● Provided entries
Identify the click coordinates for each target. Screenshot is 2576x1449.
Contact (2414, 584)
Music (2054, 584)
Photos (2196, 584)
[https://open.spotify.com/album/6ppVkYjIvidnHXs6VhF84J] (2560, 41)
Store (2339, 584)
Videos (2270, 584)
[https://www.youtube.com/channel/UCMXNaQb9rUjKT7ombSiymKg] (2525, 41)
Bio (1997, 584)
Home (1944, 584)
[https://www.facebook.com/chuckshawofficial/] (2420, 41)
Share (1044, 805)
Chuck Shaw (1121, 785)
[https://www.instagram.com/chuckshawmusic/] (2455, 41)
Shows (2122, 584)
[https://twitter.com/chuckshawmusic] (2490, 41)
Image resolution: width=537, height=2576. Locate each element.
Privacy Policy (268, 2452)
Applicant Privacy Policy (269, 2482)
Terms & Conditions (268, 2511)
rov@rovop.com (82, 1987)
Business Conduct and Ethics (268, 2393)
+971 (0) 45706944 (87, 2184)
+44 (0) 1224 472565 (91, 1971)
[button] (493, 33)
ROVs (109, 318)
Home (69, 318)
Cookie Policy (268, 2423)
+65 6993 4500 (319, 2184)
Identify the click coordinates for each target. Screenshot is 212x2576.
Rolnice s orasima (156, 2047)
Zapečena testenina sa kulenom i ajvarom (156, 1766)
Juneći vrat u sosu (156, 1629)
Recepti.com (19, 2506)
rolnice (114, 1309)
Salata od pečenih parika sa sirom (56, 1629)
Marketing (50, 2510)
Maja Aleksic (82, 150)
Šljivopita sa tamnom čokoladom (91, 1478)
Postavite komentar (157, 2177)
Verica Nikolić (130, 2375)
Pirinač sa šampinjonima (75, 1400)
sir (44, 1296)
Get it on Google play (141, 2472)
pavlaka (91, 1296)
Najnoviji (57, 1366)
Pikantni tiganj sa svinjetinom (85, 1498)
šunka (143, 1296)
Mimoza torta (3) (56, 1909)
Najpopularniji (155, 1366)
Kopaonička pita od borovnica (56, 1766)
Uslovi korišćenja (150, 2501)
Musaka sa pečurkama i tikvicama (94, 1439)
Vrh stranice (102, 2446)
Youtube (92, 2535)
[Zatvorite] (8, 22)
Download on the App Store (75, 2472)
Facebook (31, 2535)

● Task requirements
Your answer should consist of all lines in the listing above that contain "Screenshot".

● Solution to this task
Identify the click coordinates for each target. Screenshot is 2576x1449.
Identify the click coordinates for each target. Screenshot is 212x2576.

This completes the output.